It’s not that humans hate ants or apes, it’s that we pursue goals without thinking too hard about them. A house being built may destroy an ant hill but it’s not because we hate ants.

The core argument is it’s not only possible to have an intelligence that’s a lot more capable than us but with dumb goals because of our failure to align it, but that that’s the default outcome. There is no “reasoning with it” because it’s not a human like intelligence, it has a goal it’s focused on (paperclips) and if it’s a lot smarter than us then that’s game over.


I don't understand. It's true that judging humans by human intelligence should have a perfect alignment. But it's not necessarily true that judging other creatures' actions by drawing rough analogies to human intelligence is valid. Birds waiting for an opportunity to steal seeds doesn't really strike me as a universal indicator of intelligence.

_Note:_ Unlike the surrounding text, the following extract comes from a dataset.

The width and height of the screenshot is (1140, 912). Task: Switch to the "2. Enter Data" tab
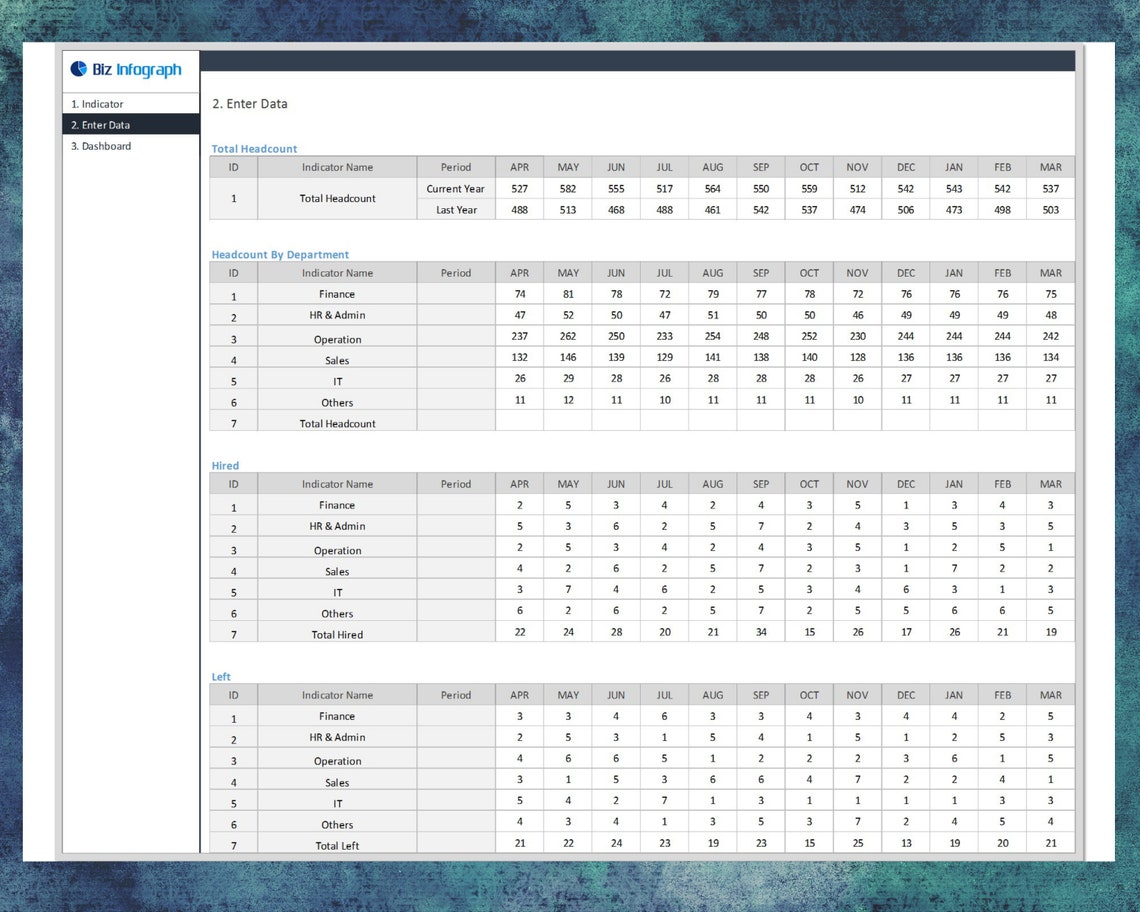point(100,125)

That's very true. Although I think there is a good chance they could have incompatible values to us. It'd be pretty unlikely for two intelligent beings to evolve exactly the same morality. Imagine if they killed us all for eating meat, or if they were strong environmentalists like in The Day the Earth Stood Still. Or something else completely alien to us.

Why do you think they're orthogonal though? Empirically, it seems like smarter humans are more ethical. Same seems true of high intelligence vs low intelligence animals too.

Right, but that concept is itself very compatible with darwinian evolution. Humans are the current pinnacle of evolution when it comes to intelligence, but that doesn't mean everything else is entirely unintelligent.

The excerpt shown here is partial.